Syeda Rizwana Hasan, 41, is one of the few advocates for these men — and the beaches where the contaminated ships end up. As chief executive of the Bangladesh Environmental Lawyers Association (BELA) for the past six years, Hasan has struggled to bring better environmental and labor regulation to Bangladesh's 36 shipbreaking yards, where, she says, "nobody is present" to ensure labor laws are followed or international guidelines against toxic waste-dumping are met. While the 150 or so ships that go through the yards every year generate much needed revenue and jobs for Bangladesh, Hasan says the government has not "taken into consideration the other argument: It's better to be jobless than to have a job that gives you cancer."

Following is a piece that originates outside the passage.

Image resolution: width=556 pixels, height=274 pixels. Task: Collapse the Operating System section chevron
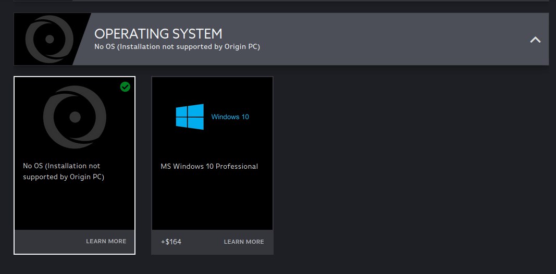tap(535, 40)
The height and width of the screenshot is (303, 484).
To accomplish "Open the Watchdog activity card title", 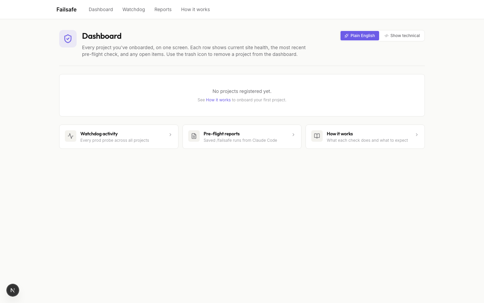I will pyautogui.click(x=99, y=134).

Hasan's work has never been more important. As global trade shrank last year, shipping companies decommissioned more and more ships and sent them off to be broken up. Rising labor and environmental costs were already driving companies in France, Greece, Japan and the Netherlands, among others, to outsource more of this difficult work. That extra business has pushed up the number of child laborers. A quarter of Bangladesh's shipbreaking workforce is now under the legal working age of 18, according to Muhammed Ali Shahin of the Brussels-based NGO Platform on Shipbreaking. "Children are easier to exploit," says Shahin. "You can force them to do whatever you want."

The impact on the earth is just as dramatic. In 2003, Hasan petitioned Bangladesh's Supreme Court to certify that all ships arriving in the country for breaking were free of toxins. In March, the court ordered the closure of all yards operating without government environmental clearance — in other words, all of them. The court also imposed new restrictions mandating that ships identified carrying harmful chemicals be denied entry to Bangladesh; all ships allowed in now need to be "precleaned" for toxins.

Those victories — and the fact that Hasan won a Goldman Prize this year — have the activists' enemies riled. Hasan and Shahin say posters in some yards threatened to "crush the bones" of those fighting for tighter regulations. The Supreme Court has also since reneged on its ruling on noncompliant yards — a move that Hasan is fighting in appellate court. She has stopped visiting the yards herself because of the risks, but says her opponents' threats will not stop her altogether. "I don't want the outside world to think of Bangladesh as a dumping site," she says. "It is against my dignity. It is against the dignity of my nation and the dignity of the people."